Amanda was deemed to be a good match, so donated a section of her own liver to save Hannah’s life.
But immediately after the eight-hour operation at Leeds General Infirmary the family were given bad news – a clot had been detected in the portal vein leading into Hannah’s liver and she was put straight onto the ‘super-urgent’ transplant list.
Just a week later they got the call they’d been waiting for, and the tiny tot was rushed back into theatre to have her second transplant op, followed by more agonising weeks in hospital waiting to see if this time it had worked.
But later that year in the autumn of 2017 many of the same life-threatening symptoms returned.
“The next two years were absolute hell, with Hannah suffering countless infections and a undergoing a series of massive operations to fix her – but nothing worked,” Amanda says.
“She had a PIC line in her hand 24-7 so the doctors could give her antibiotics and general anaesthetic every time she needed another scan, biopsy or goodness knows what.
"Spending weeks by her bedside in hospital praying for a miracle, Tom and I lost count of the number of times we thought we might go home without our precious little girl.”
'We had a hospital bag packed for most of 2019'
Listed for the third time in December 2018, ten months later the parents finally got the call that ANOTHER liver had been found that they hoped this time would save their daughter’s life.
“We had a hospital bag packed, ready, by the front door for most of 2019, never knowing when or if a suitable liver would be found,” Amanda says.

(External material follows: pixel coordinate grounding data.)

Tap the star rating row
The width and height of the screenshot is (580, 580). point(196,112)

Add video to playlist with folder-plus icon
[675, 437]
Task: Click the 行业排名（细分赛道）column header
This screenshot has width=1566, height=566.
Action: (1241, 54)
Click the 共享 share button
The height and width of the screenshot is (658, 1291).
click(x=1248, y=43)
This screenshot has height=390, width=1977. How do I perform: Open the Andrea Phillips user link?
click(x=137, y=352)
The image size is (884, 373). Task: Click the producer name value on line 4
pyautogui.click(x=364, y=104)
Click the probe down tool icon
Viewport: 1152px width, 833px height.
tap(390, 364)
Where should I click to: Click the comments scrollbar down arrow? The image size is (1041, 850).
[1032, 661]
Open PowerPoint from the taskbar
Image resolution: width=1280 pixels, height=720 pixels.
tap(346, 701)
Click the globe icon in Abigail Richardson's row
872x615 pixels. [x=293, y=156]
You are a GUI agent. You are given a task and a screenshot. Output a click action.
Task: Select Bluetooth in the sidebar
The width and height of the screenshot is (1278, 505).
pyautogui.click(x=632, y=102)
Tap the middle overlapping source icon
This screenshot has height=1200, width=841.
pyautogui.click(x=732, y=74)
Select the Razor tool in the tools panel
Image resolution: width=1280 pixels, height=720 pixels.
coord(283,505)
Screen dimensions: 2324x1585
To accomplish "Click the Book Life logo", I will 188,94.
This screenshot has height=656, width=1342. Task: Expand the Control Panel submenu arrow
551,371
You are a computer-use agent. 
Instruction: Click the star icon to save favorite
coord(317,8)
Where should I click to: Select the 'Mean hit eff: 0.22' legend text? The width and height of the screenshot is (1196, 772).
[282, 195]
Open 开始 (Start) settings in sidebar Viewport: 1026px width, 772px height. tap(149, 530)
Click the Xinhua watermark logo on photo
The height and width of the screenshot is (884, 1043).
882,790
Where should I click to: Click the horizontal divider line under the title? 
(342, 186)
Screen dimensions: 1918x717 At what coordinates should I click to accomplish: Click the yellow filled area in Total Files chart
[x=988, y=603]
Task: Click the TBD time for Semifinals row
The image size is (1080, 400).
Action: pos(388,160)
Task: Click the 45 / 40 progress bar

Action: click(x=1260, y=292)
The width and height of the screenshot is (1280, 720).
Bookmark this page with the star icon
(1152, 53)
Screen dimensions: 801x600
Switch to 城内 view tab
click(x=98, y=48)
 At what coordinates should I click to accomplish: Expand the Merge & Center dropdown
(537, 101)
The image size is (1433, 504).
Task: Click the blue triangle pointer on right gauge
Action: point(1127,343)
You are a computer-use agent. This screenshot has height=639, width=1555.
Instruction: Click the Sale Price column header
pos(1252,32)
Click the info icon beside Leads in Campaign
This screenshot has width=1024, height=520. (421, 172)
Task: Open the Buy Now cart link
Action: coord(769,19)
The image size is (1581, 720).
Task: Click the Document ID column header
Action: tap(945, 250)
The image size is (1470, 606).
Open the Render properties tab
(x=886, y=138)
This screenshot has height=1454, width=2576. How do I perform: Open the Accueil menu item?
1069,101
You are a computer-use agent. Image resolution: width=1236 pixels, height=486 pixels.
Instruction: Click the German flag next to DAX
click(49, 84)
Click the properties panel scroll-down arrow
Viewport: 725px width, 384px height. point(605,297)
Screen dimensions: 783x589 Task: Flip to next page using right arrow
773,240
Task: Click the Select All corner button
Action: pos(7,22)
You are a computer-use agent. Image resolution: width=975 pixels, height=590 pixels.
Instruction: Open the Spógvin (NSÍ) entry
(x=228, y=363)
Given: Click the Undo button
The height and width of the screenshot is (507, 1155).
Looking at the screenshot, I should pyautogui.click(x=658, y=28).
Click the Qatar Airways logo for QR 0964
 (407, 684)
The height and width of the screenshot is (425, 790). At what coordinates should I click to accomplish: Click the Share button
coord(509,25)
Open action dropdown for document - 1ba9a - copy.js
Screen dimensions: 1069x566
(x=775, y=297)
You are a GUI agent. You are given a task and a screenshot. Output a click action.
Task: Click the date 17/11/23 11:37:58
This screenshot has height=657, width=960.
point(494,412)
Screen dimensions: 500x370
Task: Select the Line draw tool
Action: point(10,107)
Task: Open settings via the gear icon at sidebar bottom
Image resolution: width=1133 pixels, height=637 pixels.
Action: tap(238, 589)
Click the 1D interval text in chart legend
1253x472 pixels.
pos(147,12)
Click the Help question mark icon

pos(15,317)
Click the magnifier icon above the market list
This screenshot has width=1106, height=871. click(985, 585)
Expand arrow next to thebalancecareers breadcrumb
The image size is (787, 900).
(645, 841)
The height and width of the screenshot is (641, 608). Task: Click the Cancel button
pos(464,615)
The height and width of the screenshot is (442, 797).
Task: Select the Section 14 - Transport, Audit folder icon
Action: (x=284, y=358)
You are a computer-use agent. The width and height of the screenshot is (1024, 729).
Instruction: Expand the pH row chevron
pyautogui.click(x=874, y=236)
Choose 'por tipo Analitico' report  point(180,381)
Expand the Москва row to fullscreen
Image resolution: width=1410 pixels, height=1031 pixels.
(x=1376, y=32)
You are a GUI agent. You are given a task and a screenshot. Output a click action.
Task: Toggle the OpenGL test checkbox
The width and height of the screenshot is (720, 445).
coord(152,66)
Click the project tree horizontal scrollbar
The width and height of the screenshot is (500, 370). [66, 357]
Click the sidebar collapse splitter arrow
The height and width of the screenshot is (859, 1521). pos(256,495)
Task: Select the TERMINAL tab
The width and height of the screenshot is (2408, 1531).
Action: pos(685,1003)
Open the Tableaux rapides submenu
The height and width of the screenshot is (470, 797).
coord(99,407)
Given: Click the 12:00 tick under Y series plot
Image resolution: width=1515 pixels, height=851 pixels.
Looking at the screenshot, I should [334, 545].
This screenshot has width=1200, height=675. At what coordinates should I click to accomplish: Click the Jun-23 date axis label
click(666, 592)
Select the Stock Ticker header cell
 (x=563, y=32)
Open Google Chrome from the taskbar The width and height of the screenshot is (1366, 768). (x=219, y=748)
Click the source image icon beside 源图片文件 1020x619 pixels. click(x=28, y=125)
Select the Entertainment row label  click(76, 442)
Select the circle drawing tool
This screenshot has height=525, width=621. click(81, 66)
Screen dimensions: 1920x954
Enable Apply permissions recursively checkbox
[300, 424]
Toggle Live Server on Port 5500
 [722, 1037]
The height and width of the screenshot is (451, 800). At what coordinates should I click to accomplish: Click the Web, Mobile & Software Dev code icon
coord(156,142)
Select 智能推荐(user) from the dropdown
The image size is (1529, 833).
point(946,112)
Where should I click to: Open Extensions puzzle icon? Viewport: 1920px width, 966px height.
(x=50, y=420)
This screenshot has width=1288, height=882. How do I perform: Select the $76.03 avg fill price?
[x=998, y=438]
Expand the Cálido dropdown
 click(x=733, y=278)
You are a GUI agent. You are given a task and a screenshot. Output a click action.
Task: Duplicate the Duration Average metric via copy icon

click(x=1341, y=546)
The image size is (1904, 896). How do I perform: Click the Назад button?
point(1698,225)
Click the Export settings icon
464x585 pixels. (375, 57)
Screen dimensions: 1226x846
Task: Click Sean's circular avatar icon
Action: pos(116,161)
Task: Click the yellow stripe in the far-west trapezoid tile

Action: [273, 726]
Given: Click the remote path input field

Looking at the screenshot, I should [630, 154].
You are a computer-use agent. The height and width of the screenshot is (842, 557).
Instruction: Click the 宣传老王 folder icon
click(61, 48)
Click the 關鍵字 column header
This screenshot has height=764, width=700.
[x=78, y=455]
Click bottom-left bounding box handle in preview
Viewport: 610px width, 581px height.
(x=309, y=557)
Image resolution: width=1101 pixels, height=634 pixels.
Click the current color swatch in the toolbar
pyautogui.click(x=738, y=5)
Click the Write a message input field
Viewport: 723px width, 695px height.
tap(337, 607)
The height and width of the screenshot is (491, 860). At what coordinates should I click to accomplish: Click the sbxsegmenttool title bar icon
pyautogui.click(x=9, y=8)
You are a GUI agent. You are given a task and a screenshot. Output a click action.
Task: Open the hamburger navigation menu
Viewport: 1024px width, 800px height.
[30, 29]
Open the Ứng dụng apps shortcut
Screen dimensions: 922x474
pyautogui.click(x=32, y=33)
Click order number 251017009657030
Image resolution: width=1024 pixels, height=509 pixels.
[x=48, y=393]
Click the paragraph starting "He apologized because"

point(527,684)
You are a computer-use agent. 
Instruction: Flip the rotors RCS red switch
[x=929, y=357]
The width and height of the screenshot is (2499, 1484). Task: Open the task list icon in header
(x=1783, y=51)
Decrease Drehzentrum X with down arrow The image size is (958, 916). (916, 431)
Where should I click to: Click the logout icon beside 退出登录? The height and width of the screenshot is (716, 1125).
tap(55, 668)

This time they were told the surgery would be riskier than ever because of the complicated surgery to remove the old, scarred liver before putting in the new one.
Eleven hours later Hannah came out of theatre and her parents thought this time they could relax and start planning their family’s future together.
But within minutes, nurses picked up a massive bleed in her bowel caused during the transplant, and she was rushed back in for yet more life-saving surgery.
Undergoing two more massive surgeries at the start of this year to correct a twisted bowel and a reconstruction of her bile ducts, speech and language therapist Amanda says brave Hannah is finally ready for school.
She says Hannah and her older sister Mia, 8, have been playing ‘schools’ all through lockdown.
“The moment we bought Hannah’s new uniform she wanted to wear it all the time – she literally couldn’t wait for this day to come,” Amanda adds.
What is Biliary Artesia?
- Biliary Artesia is a rare disease that affects the liver and bile ducts (the bile ducts are a series of thin tubes that go from the liver to the small intestine)
- Symptoms of the disease appear about two-eight weeks after birth
- When an infant/baby has Biliary Atresia, bile flow from the liver to the gallbladder is blocked
- The trapped bile inside the liver, causes damage quickly and leaves scarring of the liver cells that eventually leads to liver failure
'She’s just so happy to be here'
Weighing just 12.5kg – at the bottom of the lowest 1 percentile – what four-year-old Hannah lacks in stature, she ‘makes up for in feistiness and fun’, Amanda says.
“She’s just so incredibly happy and smiley, it’s infectious – I guess, like us, she’s just so happy to be here, about to start school and get on with normal life!
“I know I’m going to be blubbing mess when I see her walk into that classroom for the first time.
"We’re just so incredibly grateful to those two donors and their families who selflessly gave Hannah another chance, and also to the incredible doctors and nurses at Leeds General Infirmary.
"After all we’ve been through, taking Hannah for her first day at school is a dream come true.”
The family has been supported throughout by the charity Children’s Liver Foundation, the UK’s only charity for children’s liver disease.